▶ [Data on locating visible targets]:
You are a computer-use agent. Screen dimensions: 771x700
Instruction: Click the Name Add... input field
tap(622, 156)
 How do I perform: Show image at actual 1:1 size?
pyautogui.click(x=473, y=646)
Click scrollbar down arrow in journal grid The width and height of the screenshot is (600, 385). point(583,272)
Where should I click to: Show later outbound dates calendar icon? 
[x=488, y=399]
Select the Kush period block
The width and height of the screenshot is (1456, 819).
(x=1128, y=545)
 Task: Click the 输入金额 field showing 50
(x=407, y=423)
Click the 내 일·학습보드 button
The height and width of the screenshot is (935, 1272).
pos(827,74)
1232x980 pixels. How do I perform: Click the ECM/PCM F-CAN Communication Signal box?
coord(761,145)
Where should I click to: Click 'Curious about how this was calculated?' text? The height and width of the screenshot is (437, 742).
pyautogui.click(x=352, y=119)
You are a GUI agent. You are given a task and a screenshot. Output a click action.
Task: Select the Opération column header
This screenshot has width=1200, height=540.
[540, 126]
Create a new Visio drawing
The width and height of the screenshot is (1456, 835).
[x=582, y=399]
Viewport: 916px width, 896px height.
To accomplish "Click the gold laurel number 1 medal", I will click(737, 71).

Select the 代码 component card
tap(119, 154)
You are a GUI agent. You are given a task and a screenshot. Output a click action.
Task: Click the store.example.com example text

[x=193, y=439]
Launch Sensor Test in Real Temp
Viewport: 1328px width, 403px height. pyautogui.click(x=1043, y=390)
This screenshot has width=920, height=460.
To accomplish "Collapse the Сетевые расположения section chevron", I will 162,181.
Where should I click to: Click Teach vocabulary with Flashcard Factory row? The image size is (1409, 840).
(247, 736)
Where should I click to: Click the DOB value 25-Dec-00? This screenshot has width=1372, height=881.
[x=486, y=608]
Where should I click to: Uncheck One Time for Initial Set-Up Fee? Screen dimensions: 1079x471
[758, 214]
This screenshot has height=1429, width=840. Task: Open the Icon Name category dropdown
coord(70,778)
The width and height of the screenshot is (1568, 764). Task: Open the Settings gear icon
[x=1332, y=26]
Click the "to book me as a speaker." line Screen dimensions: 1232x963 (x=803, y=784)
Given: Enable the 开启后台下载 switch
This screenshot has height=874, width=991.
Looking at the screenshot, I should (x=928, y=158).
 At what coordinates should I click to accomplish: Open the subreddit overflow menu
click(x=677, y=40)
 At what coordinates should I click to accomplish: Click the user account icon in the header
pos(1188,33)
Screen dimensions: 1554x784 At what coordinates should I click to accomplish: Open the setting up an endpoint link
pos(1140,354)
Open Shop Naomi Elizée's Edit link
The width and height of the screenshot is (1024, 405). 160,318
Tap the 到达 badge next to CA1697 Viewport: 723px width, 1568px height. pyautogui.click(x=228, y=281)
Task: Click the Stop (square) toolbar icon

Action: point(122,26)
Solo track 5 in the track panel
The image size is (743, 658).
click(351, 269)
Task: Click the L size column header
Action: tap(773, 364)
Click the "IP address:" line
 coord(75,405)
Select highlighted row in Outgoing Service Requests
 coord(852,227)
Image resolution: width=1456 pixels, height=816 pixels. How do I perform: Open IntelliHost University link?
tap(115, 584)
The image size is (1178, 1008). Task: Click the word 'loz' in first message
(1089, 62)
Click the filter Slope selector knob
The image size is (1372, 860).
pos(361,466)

▶ [The task]: Convert each line of the records above into a Markdown table with the columns Row and Line. Number the rows in order and skip blank lines.

▶ [Written reply]:
| Row | Line |
|---|---|
| 1 | You are a computer-use agent. Screen dimensions: 771x700 |
| 2 | Instruction: Click the Name Add... input field |
| 3 | tap(622, 156) |
| 4 |  How do I perform: Show image at actual 1:1 size? |
| 5 | pyautogui.click(x=473, y=646) |
| 6 | Click scrollbar down arrow in journal grid The width and height of the screenshot is (600, 385). point(583,272) |
| 7 | Where should I click to: Show later outbound dates calendar icon?  |
| 8 | [x=488, y=399] |
| 9 | Select the Kush period block |
| 10 | The width and height of the screenshot is (1456, 819). |
| 11 | (x=1128, y=545) |
| 12 |  Task: Click the 输入金额 field showing 50 |
| 13 | (x=407, y=423) |
| 14 | Click the 내 일·학습보드 button |
| 15 | The height and width of the screenshot is (935, 1272). |
| 16 | pos(827,74) |
| 17 | 1232x980 pixels. How do I perform: Click the ECM/PCM F-CAN Communication Signal box? |
| 18 | coord(761,145) |
| 19 | Where should I click to: Click 'Curious about how this was calculated?' text? The height and width of the screenshot is (437, 742). |
| 20 | pyautogui.click(x=352, y=119) |
| 21 | You are a GUI agent. You are given a task and a screenshot. Output a click action. |
| 22 | Task: Select the Opération column header |
| 23 | This screenshot has width=1200, height=540. |
| 24 | [540, 126] |
| 25 | Create a new Visio drawing |
| 26 | The width and height of the screenshot is (1456, 835). |
| 27 | [x=582, y=399] |
| 28 | Viewport: 916px width, 896px height. |
| 29 | To accomplish "Click the gold laurel number 1 medal", I will click(737, 71). |
| 30 | Select the 代码 component card |
| 31 | tap(119, 154) |
| 32 | You are a GUI agent. You are given a task and a screenshot. Output a click action. |
| 33 | Task: Click the store.example.com example text |
| 34 | [x=193, y=439] |
| 35 | Launch Sensor Test in Real Temp |
| 36 | Viewport: 1328px width, 403px height. pyautogui.click(x=1043, y=390) |
| 37 | This screenshot has width=920, height=460. |
| 38 | To accomplish "Collapse the Сетевые расположения section chevron", I will 162,181. |
| 39 | Where should I click to: Click Teach vocabulary with Flashcard Factory row? The image size is (1409, 840). |
| 40 | (247, 736) |
| 41 | Where should I click to: Click the DOB value 25-Dec-00? This screenshot has width=1372, height=881. |
| 42 | [x=486, y=608] |
| 43 | Where should I click to: Uncheck One Time for Initial Set-Up Fee? Screen dimensions: 1079x471 |
| 44 | [758, 214] |
| 45 | This screenshot has height=1429, width=840. Task: Open the Icon Name category dropdown |
| 46 | coord(70,778) |
| 47 | The width and height of the screenshot is (1568, 764). Task: Open the Settings gear icon |
| 48 | [x=1332, y=26] |
| 49 | Click the "to book me as a speaker." line Screen dimensions: 1232x963 (x=803, y=784) |
| 50 | Given: Enable the 开启后台下载 switch |
| 51 | This screenshot has height=874, width=991. |
| 52 | Looking at the screenshot, I should (x=928, y=158). |
| 53 |  At what coordinates should I click to accomplish: Open the subreddit overflow menu |
| 54 | click(x=677, y=40) |
| 55 |  At what coordinates should I click to accomplish: Click the user account icon in the header |
| 56 | pos(1188,33) |
| 57 | Screen dimensions: 1554x784 At what coordinates should I click to accomplish: Open the setting up an endpoint link |
| 58 | pos(1140,354) |
| 59 | Open Shop Naomi Elizée's Edit link |
| 60 | The width and height of the screenshot is (1024, 405). 160,318 |
| 61 | Tap the 到达 badge next to CA1697 Viewport: 723px width, 1568px height. pyautogui.click(x=228, y=281) |
| 62 | Task: Click the Stop (square) toolbar icon |
| 63 | Action: point(122,26) |
| 64 | Solo track 5 in the track panel |
| 65 | The image size is (743, 658). |
| 66 | click(351, 269) |
| 67 | Task: Click the L size column header |
| 68 | Action: tap(773, 364) |
| 69 | Click the "IP address:" line |
| 70 |  coord(75,405) |
| 71 | Select highlighted row in Outgoing Service Requests |
| 72 |  coord(852,227) |
| 73 | Image resolution: width=1456 pixels, height=816 pixels. How do I perform: Open IntelliHost University link? |
| 74 | tap(115, 584) |
| 75 | The image size is (1178, 1008). Task: Click the word 'loz' in first message |
| 76 | (1089, 62) |
| 77 | Click the filter Slope selector knob |
| 78 | The image size is (1372, 860). |
| 79 | pos(361,466) |